- What is needed:
Please find every line in the data below that contains the string "size" and copy each of those lines.

- Word and element pointing data:
────
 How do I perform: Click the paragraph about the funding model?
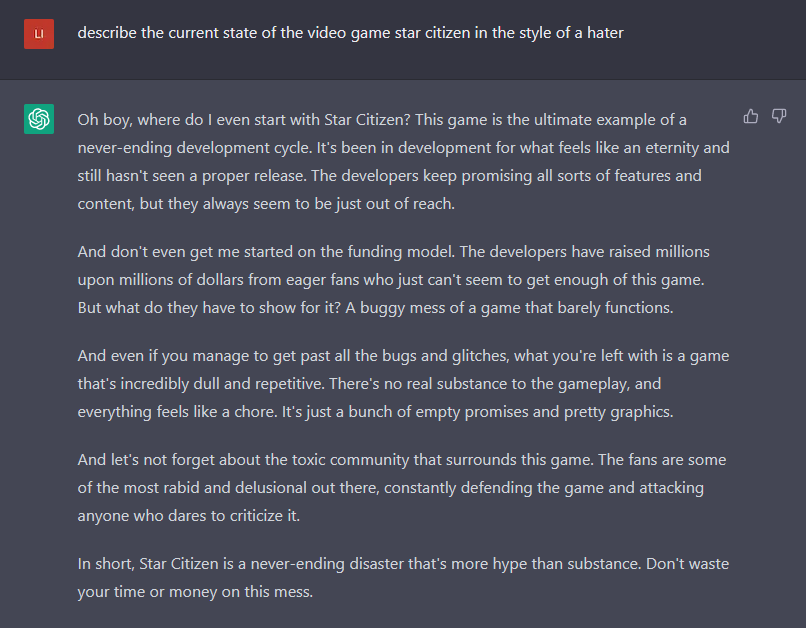tap(393, 280)
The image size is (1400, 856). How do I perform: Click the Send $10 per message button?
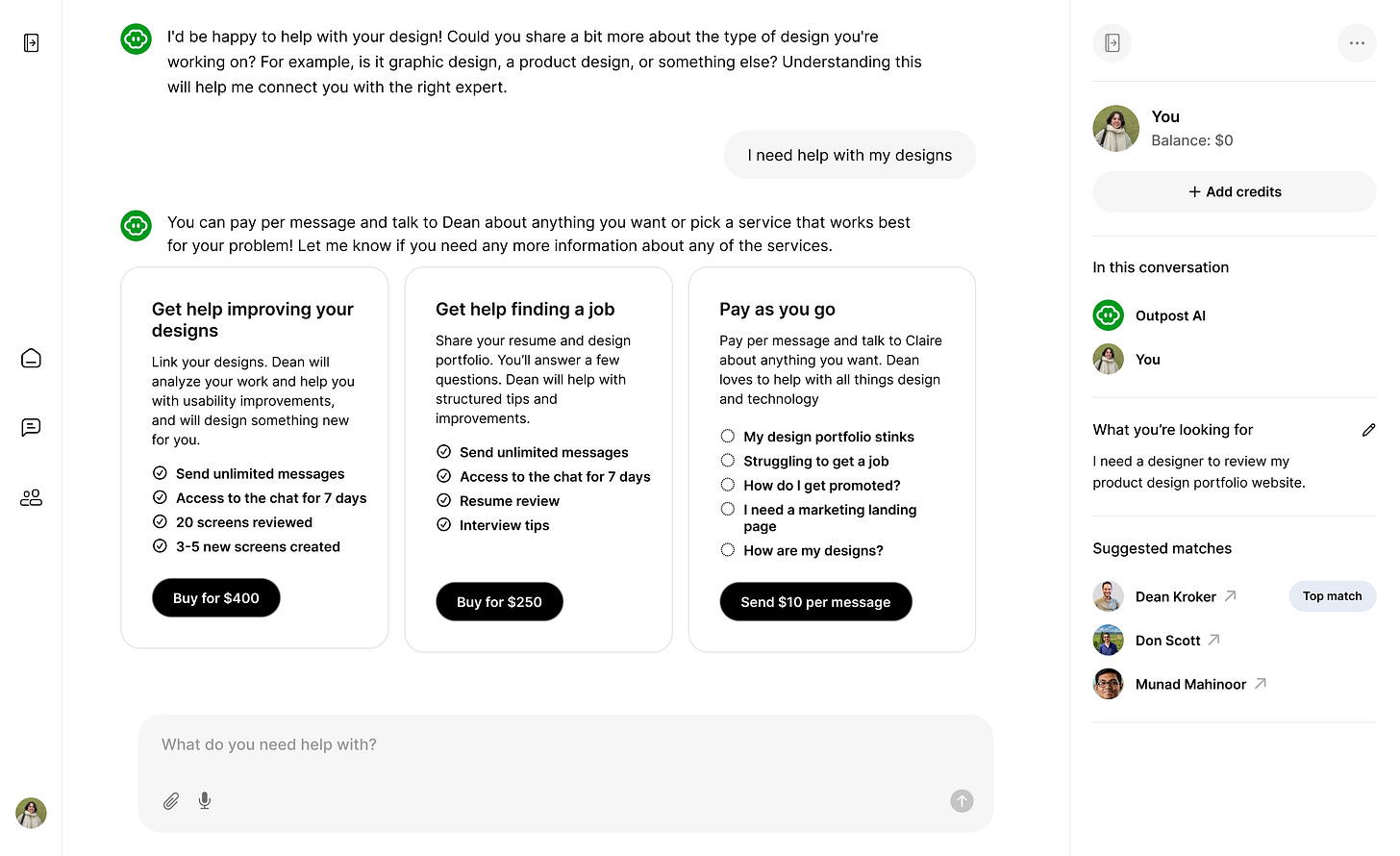coord(815,602)
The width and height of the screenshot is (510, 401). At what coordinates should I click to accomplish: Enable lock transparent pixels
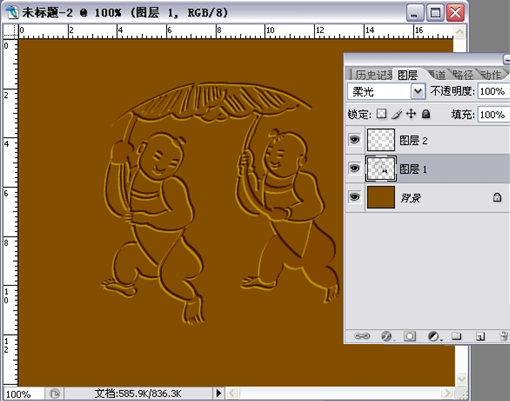pyautogui.click(x=381, y=114)
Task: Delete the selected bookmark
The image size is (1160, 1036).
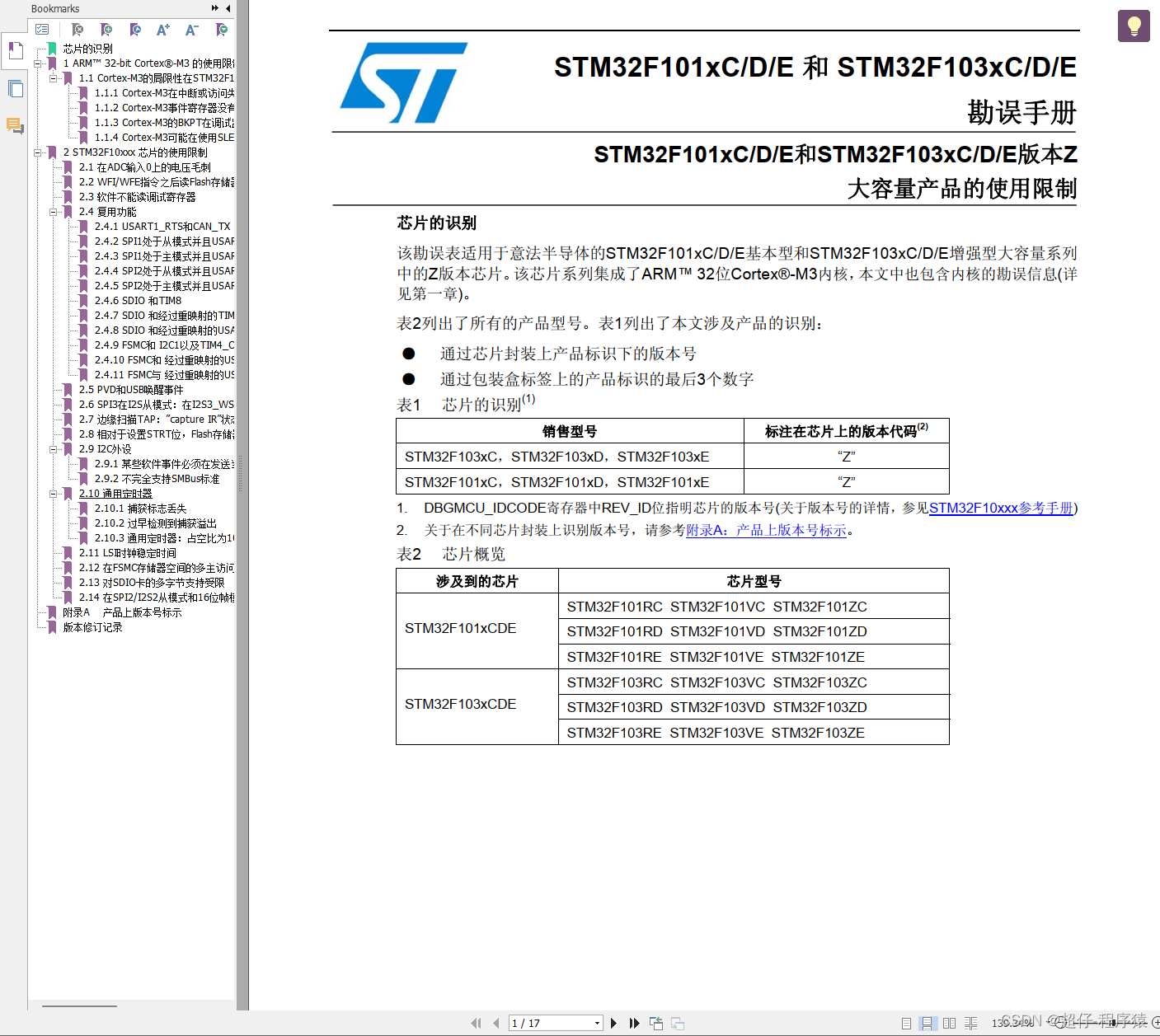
────
- Final result:
The image size is (1400, 856). How do I perform: Click the Send $10 per message button?
The image size is (1160, 1036).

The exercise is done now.